Brief factual summary

[6]      Christian Heeg is Ulrike Heeg’s son.   Ulrike Heeg was the second wife of Christian Heeg’s father, August Theodore Otto Heeg.  He died in June 1998.  At that time Christian was 17.  From a translation of his will it is clear that Ulrike Heeg was his sole heir.  However, the evidence showed that under German law that does not mean, as it might be expected to in New Zealand, that she would receive the entire estate.   Rather, each of August Heeg’s two daughters by his first marriage was entitled to a benefit known as a statutory entitlement, prior to any legal entitlement either might receive by way of a gift under the will itself.  Similarly, Christian Heeg would  have  been  thus  entitled.    It  was  common  ground  that  each  of  the  two

daughters received a statutory and legal entitlement of one million deutschmarks each. Translated, the provisions of the will relevant to Christian Heeg are these:

2.    Inheritance

I declare as my sole heir:

My wife, Ulrike Heeg, born Macke.

My estate mainly consists of company capital and shares.  This estate shall be used to secure the livelihood of my wife and my son Christian Heeg.

4.    Statutory portions

I  have  been  advised  by  the  Notary  about  the  legal  implications  of  the statutory demands and appoint:

1.    Both my daughters shall be paid their statutory portions,

2.I  assume  that  my  son  Christian  will  not  demand  his  statutory portion.  Instead, as mentioned before, it is my will that my estate shall be used to secure the livelihood of my son as well.   The balance to between statutory and legal portion shall be regulated by the last will of my heir.
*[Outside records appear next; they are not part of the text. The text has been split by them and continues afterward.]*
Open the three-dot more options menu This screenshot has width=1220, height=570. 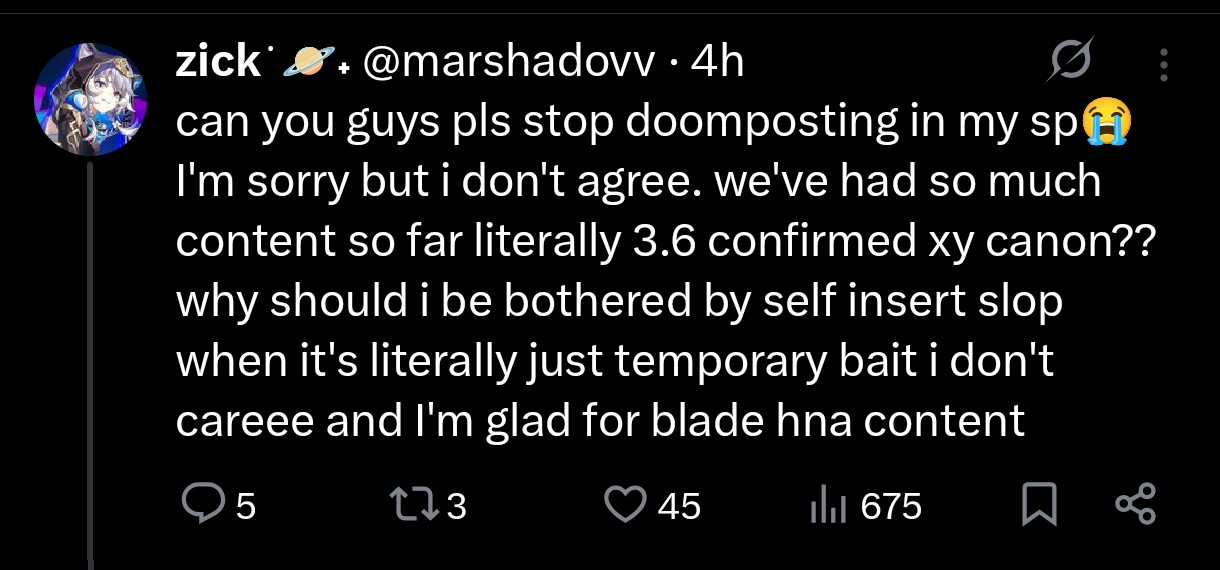[x=1163, y=65]
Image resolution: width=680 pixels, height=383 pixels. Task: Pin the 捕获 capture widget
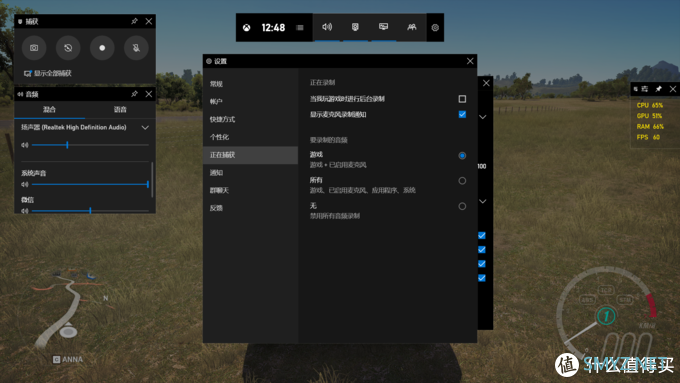[x=134, y=21]
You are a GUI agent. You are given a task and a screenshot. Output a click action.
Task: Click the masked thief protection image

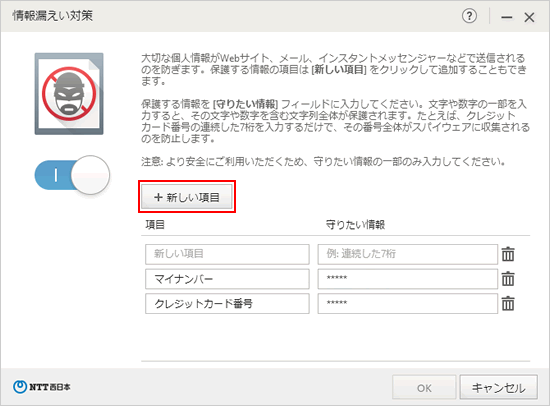tap(69, 94)
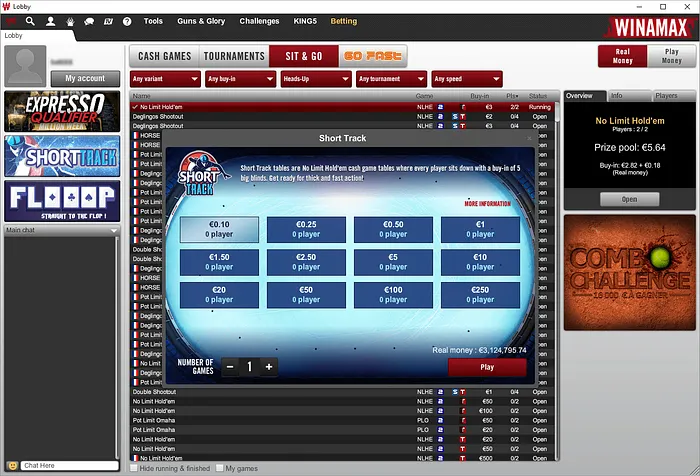The height and width of the screenshot is (476, 700).
Task: Select the €0.50 Short Track stake tile
Action: (x=393, y=230)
My son Christian is entitled to his legal portion in case: (a)   that Ulrike Heeg enters another marriage

(b)   at latest with the death of Ulrike Heeg.
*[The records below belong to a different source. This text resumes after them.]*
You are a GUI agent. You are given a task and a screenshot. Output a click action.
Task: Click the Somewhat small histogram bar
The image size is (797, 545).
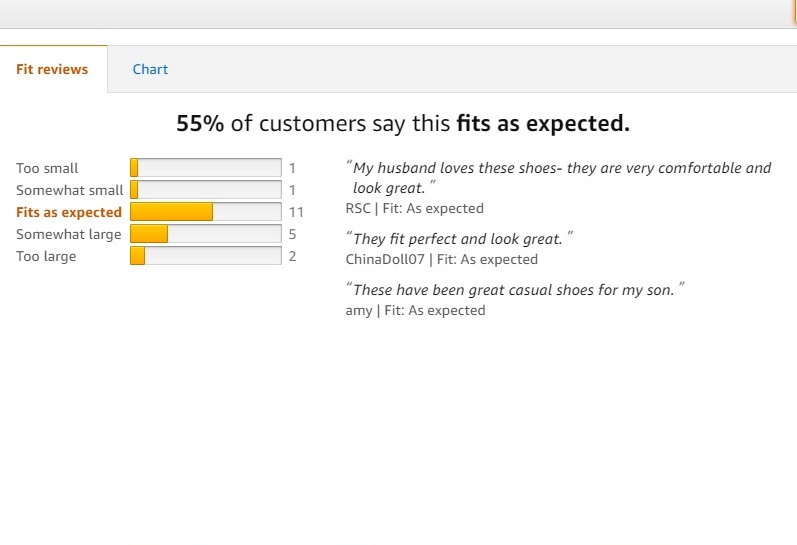pos(206,190)
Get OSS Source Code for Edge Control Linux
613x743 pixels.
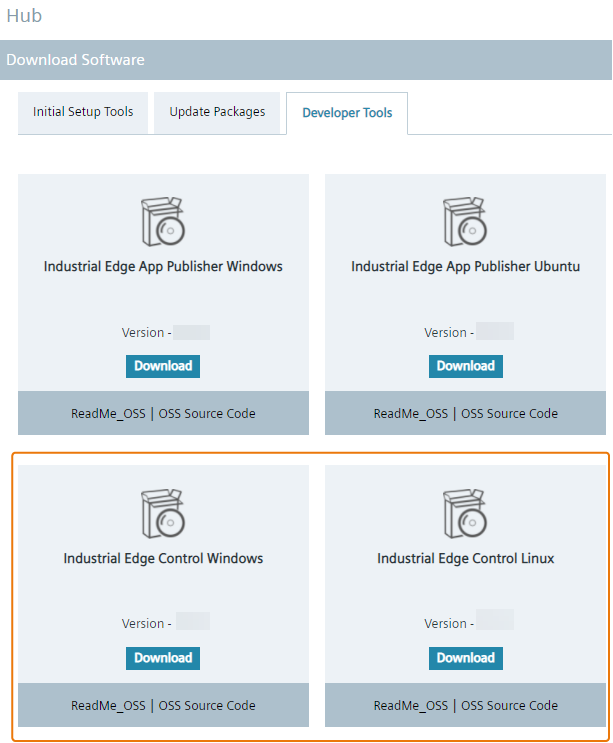509,705
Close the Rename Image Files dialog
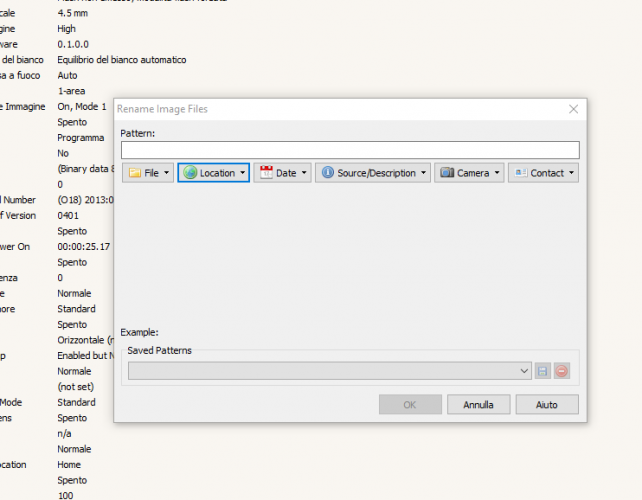The height and width of the screenshot is (500, 642). (573, 108)
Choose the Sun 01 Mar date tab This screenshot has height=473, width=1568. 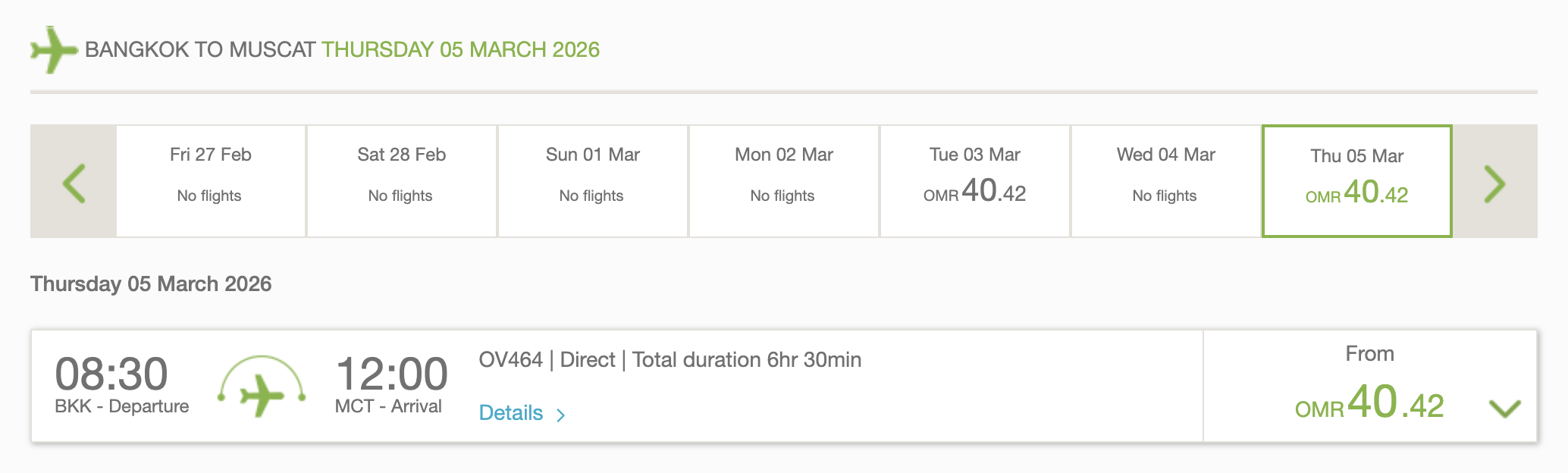click(x=593, y=181)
My heir can at any point decide freely to pay the legal portion as she sees fit.

[7]      In fact, Christian Heeg did not demand his statutory portion, and the events which followed form the basis of Ulrike Heeg’s claim, now, to a property owned by Christian Heeg in New Zealand, under an alleged constructive trust.

[8]      It is not possible on the evidence to determine the exact value of the estate but plainly it was substantial, much more than the sum of 600,000 deutschemarks recorded in the will.  Further, the family home was in the name of Ulrike Heeg, not her late husband, and in addition, she had a substantial fund in a Swiss bank account in her name.   The parties disagree on whether these were or were not part of the estate.
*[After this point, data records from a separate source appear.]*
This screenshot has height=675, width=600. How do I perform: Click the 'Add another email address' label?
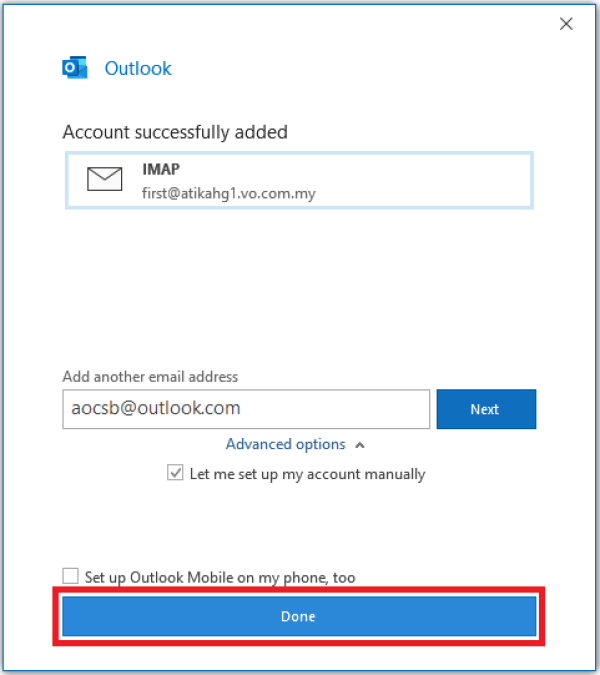pos(150,377)
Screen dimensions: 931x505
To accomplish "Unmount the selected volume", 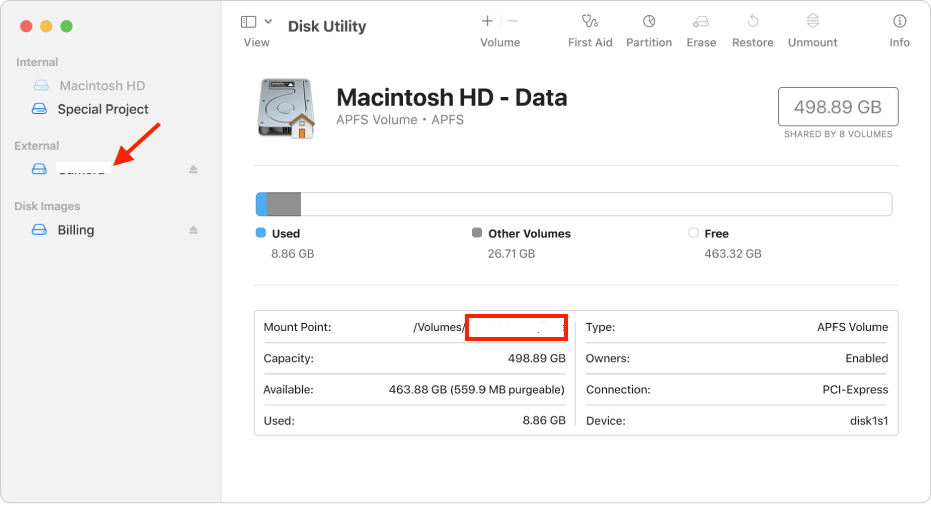I will pyautogui.click(x=813, y=21).
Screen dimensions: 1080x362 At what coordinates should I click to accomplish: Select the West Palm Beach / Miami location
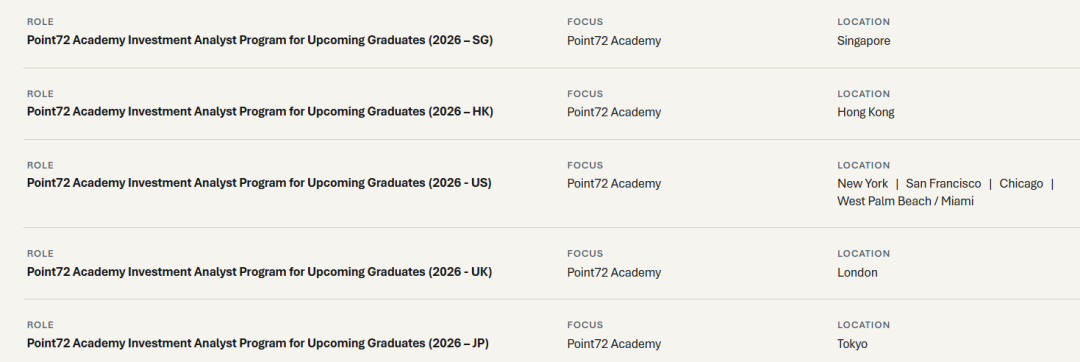tap(905, 201)
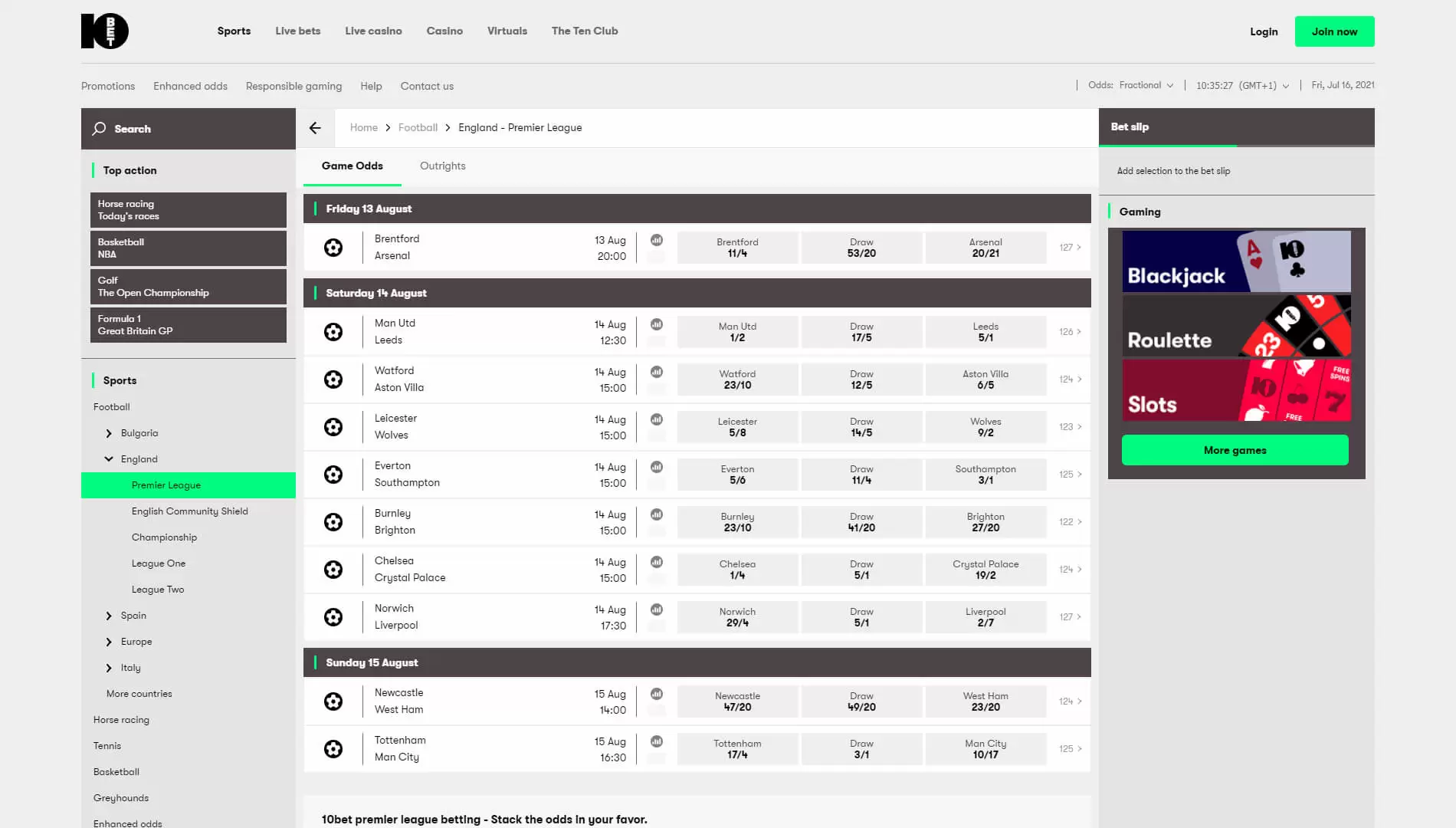This screenshot has height=828, width=1456.
Task: Open stats icon for Brentford vs Arsenal
Action: pos(657,240)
[9]      Two other properties need to be mentioned as part of the factual matrix. First, Christian Heeg owned a small property adjacent to the family home.  As I will relate he agreed some years later to sell this to his mother.   Secondly, Christian

Heeg’s grandmother devised to him her property in Germany. Again, Christian Heeg

agreed to sell this property to his mother.

[10]     At the time of his late father’s death Christian Heeg lived with Ulrike, and that continued for a number of years.  From 1974 onwards he, and she, had travelled to New Zealand for holidays.  In 2000 they travelled to New Zealand for a six week holiday and in the course of that trip, as Ulrike put it in her first affidavit, “we both decided  to  consider  applying  for  permanent  residence  in  New  Zealand”.    They looked for a residential property and found one which they considered to be suitable in Princes Drive, Nelson.   They decided to buy this property and a section immediately adjacent to it, fronting onto Dunair Way.  They bought both properties and a Christchurch solicitor, Mr Dean Russ, acted for both of them on the conveyancing aspects of the purchase.  Settlement did not take place until later in

2001 after they had returned to Germany.  The total price was around $NZ170,000. On 20 April 2001 Ulrike:

authorised a payment from my Swiss bank account to the trust account of our solicitor Dean Russ for the amount of $NZ503,611.35 which comprise the purchase price of both properties and incidental costs and expenses.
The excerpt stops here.